**WHAT NEEDS TO BE DONE**
Set down the lines of the data exactly, starting at the first and stopping after the line containing "Федерация шейпинга Узбекистана (419, 1768)".

**Stored records**

= = = = =

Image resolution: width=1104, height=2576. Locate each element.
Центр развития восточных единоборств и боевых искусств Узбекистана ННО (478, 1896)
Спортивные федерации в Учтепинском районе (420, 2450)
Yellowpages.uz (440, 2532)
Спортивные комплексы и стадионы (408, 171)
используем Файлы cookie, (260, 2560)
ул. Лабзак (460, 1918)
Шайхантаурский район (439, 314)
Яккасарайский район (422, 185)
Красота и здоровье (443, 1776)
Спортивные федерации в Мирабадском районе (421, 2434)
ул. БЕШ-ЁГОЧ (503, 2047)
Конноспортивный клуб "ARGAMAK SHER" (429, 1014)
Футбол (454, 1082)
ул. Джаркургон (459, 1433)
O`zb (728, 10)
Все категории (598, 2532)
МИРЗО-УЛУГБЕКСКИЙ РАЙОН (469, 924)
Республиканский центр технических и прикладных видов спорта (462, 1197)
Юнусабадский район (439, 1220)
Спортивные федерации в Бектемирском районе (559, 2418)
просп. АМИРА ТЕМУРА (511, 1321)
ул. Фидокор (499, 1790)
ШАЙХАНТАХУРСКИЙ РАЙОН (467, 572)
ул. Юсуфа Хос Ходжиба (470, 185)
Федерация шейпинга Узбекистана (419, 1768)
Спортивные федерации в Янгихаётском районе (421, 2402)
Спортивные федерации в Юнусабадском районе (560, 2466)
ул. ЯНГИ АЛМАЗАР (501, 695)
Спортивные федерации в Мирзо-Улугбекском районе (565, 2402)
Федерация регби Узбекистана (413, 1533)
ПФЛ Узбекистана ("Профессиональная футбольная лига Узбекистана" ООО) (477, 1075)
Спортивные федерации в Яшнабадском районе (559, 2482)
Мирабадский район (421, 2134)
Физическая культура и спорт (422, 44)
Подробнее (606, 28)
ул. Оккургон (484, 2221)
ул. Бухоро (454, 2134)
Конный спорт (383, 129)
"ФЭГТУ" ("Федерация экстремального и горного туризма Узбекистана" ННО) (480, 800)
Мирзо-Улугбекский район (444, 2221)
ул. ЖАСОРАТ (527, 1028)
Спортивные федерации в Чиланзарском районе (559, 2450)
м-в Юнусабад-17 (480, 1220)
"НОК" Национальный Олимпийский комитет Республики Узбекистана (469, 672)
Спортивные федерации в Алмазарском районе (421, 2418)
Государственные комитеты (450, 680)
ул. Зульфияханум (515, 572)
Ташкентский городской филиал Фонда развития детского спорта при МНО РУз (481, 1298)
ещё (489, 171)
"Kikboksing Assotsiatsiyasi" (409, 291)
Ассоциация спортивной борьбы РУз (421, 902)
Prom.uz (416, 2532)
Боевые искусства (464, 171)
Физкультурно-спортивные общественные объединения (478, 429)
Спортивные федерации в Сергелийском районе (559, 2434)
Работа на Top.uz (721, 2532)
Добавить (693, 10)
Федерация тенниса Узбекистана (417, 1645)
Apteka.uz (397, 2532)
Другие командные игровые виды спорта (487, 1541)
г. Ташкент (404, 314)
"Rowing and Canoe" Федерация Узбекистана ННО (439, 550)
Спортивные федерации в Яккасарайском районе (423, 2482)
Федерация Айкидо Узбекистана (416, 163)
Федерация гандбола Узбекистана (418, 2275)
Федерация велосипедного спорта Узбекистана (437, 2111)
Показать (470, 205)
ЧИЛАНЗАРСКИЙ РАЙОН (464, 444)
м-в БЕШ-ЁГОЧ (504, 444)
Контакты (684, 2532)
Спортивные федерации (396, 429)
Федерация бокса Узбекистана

= = = = =

**THE ANSWER**
Image resolution: width=1104, height=2576. Locate each element.
Центр развития восточных единоборств и боевых искусств Узбекистана ННО (478, 1896)
Спортивные федерации в Учтепинском районе (420, 2450)
Yellowpages.uz (440, 2532)
Спортивные комплексы и стадионы (408, 171)
используем Файлы cookie, (260, 2560)
ул. Лабзак (460, 1918)
Шайхантаурский район (439, 314)
Яккасарайский район (422, 185)
Красота и здоровье (443, 1776)
Спортивные федерации в Мирабадском районе (421, 2434)
ул. БЕШ-ЁГОЧ (503, 2047)
Конноспортивный клуб "ARGAMAK SHER" (429, 1014)
Футбол (454, 1082)
ул. Джаркургон (459, 1433)
O`zb (728, 10)
Все категории (598, 2532)
МИРЗО-УЛУГБЕКСКИЙ РАЙОН (469, 924)
Республиканский центр технических и прикладных видов спорта (462, 1197)
Юнусабадский район (439, 1220)
Спортивные федерации в Бектемирском районе (559, 2418)
просп. АМИРА ТЕМУРА (511, 1321)
ул. Фидокор (499, 1790)
ШАЙХАНТАХУРСКИЙ РАЙОН (467, 572)
ул. Юсуфа Хос Ходжиба (470, 185)
Федерация шейпинга Узбекистана (419, 1768)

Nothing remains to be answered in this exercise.